Anything that implements the first trait can be saved.

#![allow(unused)]
fn main() {
let model = dev.linear(1024, 128);

model.save("model.safetensors")?;
}

Zyx uses safetensors format for saving tensors.

Loading is similar.

#![allow(unused)]
fn main() {
let mut model = dev.linear(1024, 128);

model.load("model.safetensors")?;
}

If you don't know the structure of tensors saved on disks, you can load them like this.

#![allow(unused)]
fn main() {
let dev = zyx_opencl::device();
let tensors = dev.load("my_tensors.safetensors")?;
}

Library vs. Framework

Zyx aspires to be just a library, not a framework. The difference is that libraries plug into your workflow, while frameworks impose a certain workflow on you.

Some ML libraries force you to do the training loop in their way, sometimes forcing you to statically define the whole graph beforehand and then just call .train() or .fit() to run the whole training loop. This method discourages debugging and makes trial and error development difficult. Because of this, dynamic PyTorch is the most used ML library these days.

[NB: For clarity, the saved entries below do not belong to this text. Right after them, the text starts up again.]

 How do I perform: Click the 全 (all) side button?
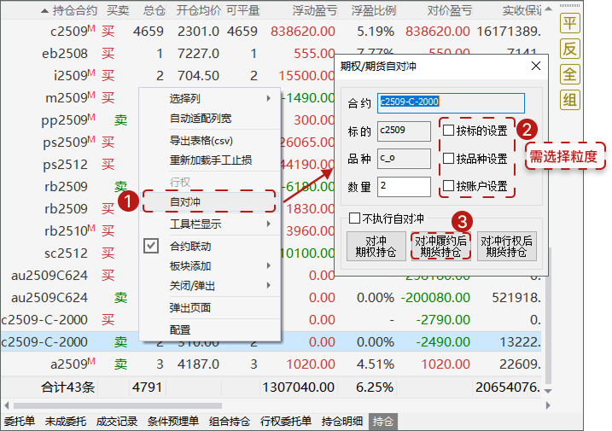pyautogui.click(x=569, y=74)
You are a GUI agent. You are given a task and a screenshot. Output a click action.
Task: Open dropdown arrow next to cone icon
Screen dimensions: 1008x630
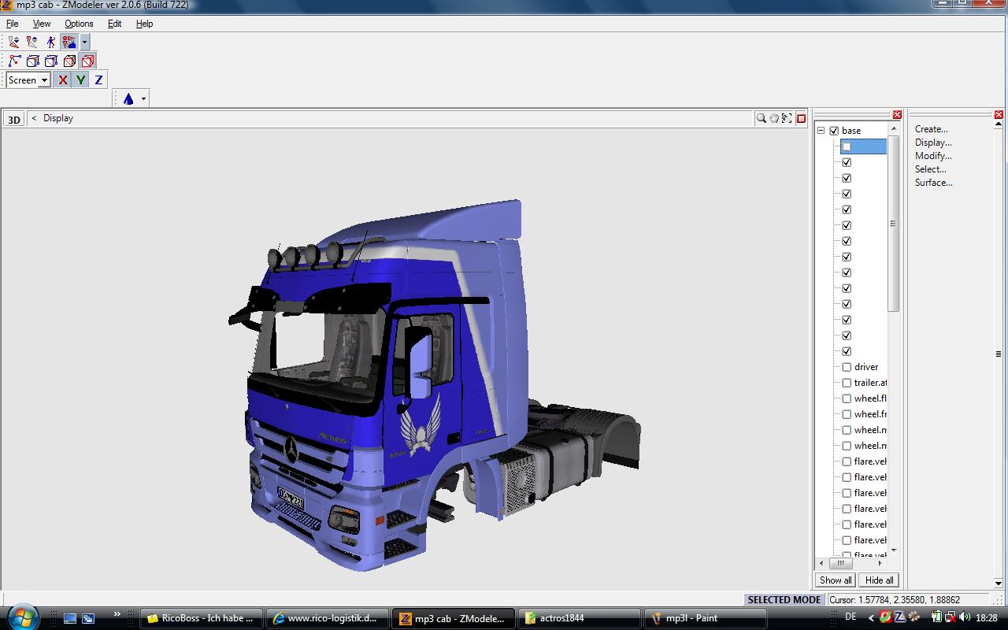click(x=143, y=98)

Zyx aspires to be even more dynamic than PyTorch, because it does not require you to specify which tensors require gradient beforehand. Instead, you specify which gradients you want to calculate when you call backward function.

Execution Model

PyTorch executes most of the ops immediatelly. This straightforward, but it means that in order to be able to backpropagate, it needs to know which tensors must be stored in memory. Zyx uses lazy execution. It does not evaluate anything until user explicitly requests the data. This would not work for training/inference loops, so zyx uses caching mechanism that detects repetition of parts of graph and once any part of graph is repeated more than once, the whole graph get evaluated in order to remove no longer needed nodes (node is internal representation of unrealized tensor, takes only few bytes).

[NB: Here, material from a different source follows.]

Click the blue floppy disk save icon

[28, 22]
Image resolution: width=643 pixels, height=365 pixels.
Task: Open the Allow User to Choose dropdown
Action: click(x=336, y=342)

This is cool by itself, because it means that zyx is as dynamic as pytorch while allowing for optimizations only possible in static graphs, but it also allows zyx to be more dynamic than PyTorch, because there is no longer need to specify which tensors require gradient, as you can see in autograd chapter.

Debugging

Zyx removes a number of PyTorch errors. Zyx tensors are immutable, so there is no:

  • RuntimeError: one of the variables needed for gradient computation has been modified by an inplace operation: ... , which is output 0 of TBackward, is at version 2; expected version 1 instead. Hint: the backtrace further above shows the operation that failed to compute its gradient. The variable in question was changed in there or anywhere later. Good luck!

Zyx technically allows mutability of tensors using set method, setting values of tensor A to tensor B, but tensors are just pointers, so this means merely that tensor B will now point to values previously pointed to be tensor A and tensor A will not exist anymore.

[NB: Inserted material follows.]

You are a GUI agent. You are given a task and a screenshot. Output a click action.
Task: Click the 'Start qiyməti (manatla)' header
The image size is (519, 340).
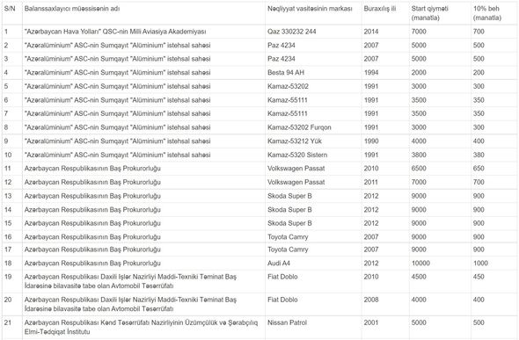(x=429, y=13)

Another error that cannot occur:

  • RuntimeError: Trying to backward through the graph a second time, but the saved intermediate results have already been freed. Specify retain_graph=True when calling backward the first time.

Zyx does not store intermediate tensors, so they cannot be freed :)

Visualization

One aspect of debugging which is often overlooked is visual representation of graph. Programmers often like reading code more than looking at visualizatinos, but in particular if you are using complex modules defined somewhere outside of your code, it may be beneficial to be able to look at any part of the graph visually.

Zyx asks you to give it any number of tensors and then plots all relations between them into picture. Let x, y and z be tensors.

#![allow(unused)]
fn main() {
let dot_graph = dev.plot_graph([&x, &y, &z]);
fs::write("graph.dot", dot_graph).unwrap();
}

If you want to see just forward part of graph, you can do for example this:

#![allow(unused)]
fn main() {
let dot_graph = dev.plot_graph(model.into_iter().chain([&x, &loss]));
}

Where model is your model, x is your input and loss is your loss/error.

If you want to only look at the backward part of graph, that is also simple:

#![allow(unused)]
fn main() {
let dot_graph = dev.plot_graph(grads.chain([&loss]));
}

Zyx will order nodes automatically, so there is no difference in the order in which tensors are stored in the iterator.